*Prompt 1*
Answer these questions about the Dave Heaverlo piece, one line each:
(a) What date appears at the top?
(b) Which newspaper's sports page is quoted?
(c) What was the title of the feature story about Heaverlo?
*Prompt 2*
Please copy the Dave Heaverlo piece between "When I was a" and "cards and laughed.", inclusive, substituting "fastballs" for "meatballs".
*Prompt 3*
Name every item on the April 22, 1980, sports page where Heaverlo appeared, according to the Dave Heaverlo piece.
* Start Document section *
Dave Heaverlo

February 4, 2010

Heaverlo, normally a blithe spirit, who shaves his head and wears rubber noses, was disconsolate.

That sentence, which would make a great first line in a short story, perhaps one about a circus employee with suicidal ideations, was a part of the April 22, 1980, sports page of Washington’s Ellensberg Daily Record. Dave Heaverlo, a native of Ellensberg, dominated the sports page of his hometown paper that day, showing up not only in the recap of the Mariners game he had lost the night before (and which presumably caused the temporary moratorium on the brandishing of rubber noses) but also in a feature story titled “Dave Heaverlo: Glad to Be Out of Oakland” and in a large photograph in which his notoriously clean-shaven dome is being rubbed by an unidentified teammate.

When I was a kid, Dave Heaverlo definitely barged deeper into my consciousness than a journeyman reliever for distant second division teams otherwise might have, mostly due to his last name, which for reasons I can no longer fully access always made me laugh. “Heave” is kind of a funny word already. People heaved up their breakfast sometimes. Grizzled hurlers with spare-tire midriffs heaved easily sluggable meatballs toward the plate. And then you add the “her low” to heave, and, well, I don’t know. I guess you had to be there. My brother would probably understand. In other words, Dave Heaverlo is one of the select Cardboard Gods, an ineffable inside joke between me and my brother and possibly shared, though I can’t say this with any certainty, with other kids who found him in packs of cards and laughed.
* End Document section *
* Start Collected data *
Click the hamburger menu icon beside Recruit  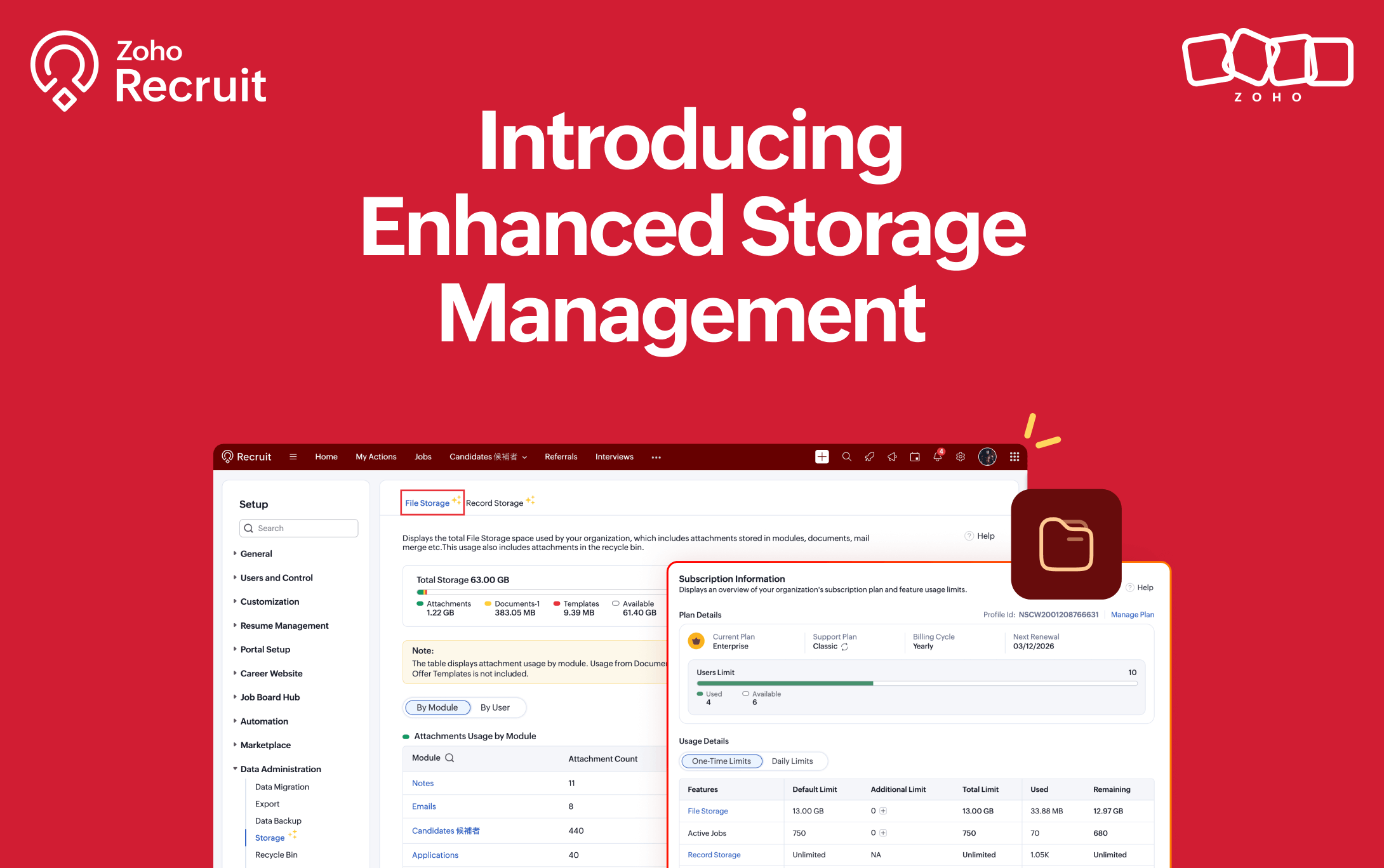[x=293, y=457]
* End Collected data *
*Task response 1*
(a) February 4, 2010
(b) The Ellensberg Daily Record
(c) "Dave Heaverlo: Glad to Be Out of Oakland"

*Task response 2*
When I was a kid, Dave Heaverlo definitely barged deeper into my consciousness than a journeyman reliever for distant second division teams otherwise might have, mostly due to his last name, which for reasons I can no longer fully access always made me laugh. “Heave” is kind of a funny word already. People heaved up their breakfast sometimes. Grizzled hurlers with spare-tire midriffs heaved easily sluggable fastballs toward the plate. And then you add the “her low” to heave, and, well, I don’t know. I guess you had to be there. My brother would probably understand. In other words, Dave Heaverlo is one of the select Cardboard Gods, an ineffable inside joke between me and my brother and possibly shared, though I can’t say this with any certainty, with other kids who found him in packs of cards and laughed.

*Task response 3*
- The recap of the Mariners game he had lost the night before
- A feature story titled "Dave Heaverlo: Glad to Be Out of Oakland"
- A large photograph in which an unidentified teammate rubs his clean-shaven head